Day 18 turns into a major day for cake, courtesy of Hazel Massey and Judy Booker, who come up trumps on the home-made comestibles front. As if this weren’t enough, Philip Fellowes-Prynne of May Gurney, not content with providing tools, containers, fencing, machines and cherry picker, also shows up with some ace cake. The director is away from site, having been forced to return to Nottingham to move office. This may be part of a new policy of “aggressive desking” by the Department of Archaeology, designed to introduce a feeling of insecurity among its lecturing staff. Either way, his timing is poor as he misses a certain amount of baked produce, although Hazel L (who actually runs the project while the director walks around pointing at stuff) saves him a bit of Philip’s chocolate cake, while Dave G also delivers one of Hazel M’s chocolate cupcakes in a finds bag.

Anyway, enough of cake lest we turn into Test Match Special. On the archaeology front, the lovely pits in trench 2 are still yielding a certain amount of goodies if you’re into building rubble, chalk and clay. This particular lovely pit seems to have been dug and then backfilled with a big lump of masonry, which even the director’s overactive imagination is struggling to explain. The gullies revealed by the geophysics are proving stubbornly resistant to discovery despite repeated soaking and trowelling.

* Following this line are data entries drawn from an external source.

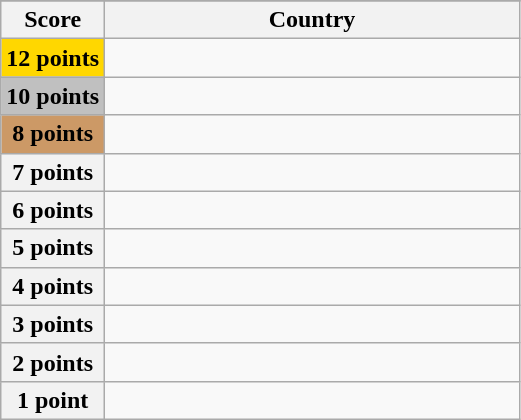
12 points [53, 58]
2 points [53, 362]
1 point [53, 400]
5 points [53, 248]
7 points [53, 172]
10 points [53, 96]
Score [53, 20]
3 points [53, 324]
6 points [53, 210]
4 points [53, 286]
Country [312, 20]
8 points [53, 134]
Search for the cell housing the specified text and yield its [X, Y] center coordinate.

Trench 1 is having a day off, allowing its diggers to escape the world of periglacial gravel and hope that someone spends the day sowing their site with gold chalices. The smug church trenchers continue to bring in Roman pot as if it’s going out of fashion. The Saxon pot, which we boasted about a couple of days ago, seems to have dried up a bit, and the pit full of mussel shell which was threatening to be Saxon seems to have turned into a late Roman ditch. This is a bit unfortunate as a Saxon pit would be decidedly more sexy (if one can apply such an adjective to a hole full of old mussel shells). Surprisingly, we seem to have hit natural at the bottom of the ditch, which is a bit of a result as we are supposed to finish at the end of the week. Thus far the huge masonry building picked up by the geophysics 10m to the west does not seem to extend into the trench, which is bad news for us but probably good news for the Church who would like to put their septic tank/soakaway in this location. But who knows? The answer, as ever, lies in the soil.

Excitingly, this is being uploaded live from site via Charlie’s dongle, which has obviously been the cause of some Frankie Howardesque tittering. Big hoorah for Charlie for the use of his dongle.